Preface
Published online by Cambridge University Press: 05 August 2014
Summary
This textbook for advanced undergraduate and beginning graduate students provides a systematic introduction into the fields of neuron modeling, neuronal dynamics, neural coding, and neural networks. It can be used as a text for introductory courses on Computational and Theoretical Neuroscience or as main text for a more focused course on Neural Dynamics and Neural Modeling at the graduate level. The book is also a useful resource for researchers and students who want to learn how different models of neurons and descriptions of neural activity are related to each other.
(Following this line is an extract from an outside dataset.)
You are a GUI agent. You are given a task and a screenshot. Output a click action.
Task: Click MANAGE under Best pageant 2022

All mathematical concepts are introduced the pedestrian way: step by step. All chapters are richly illustrated by figures and worked examples. Each chapter closes with a short summary and a series of mathematical Exercises. On the authors' webpage Python source code is provided for numerical simulations that illustrate the main ideas and models of the chapter (http://lcn.epfl.ch/~gerstner/NeuronalDynamics.html).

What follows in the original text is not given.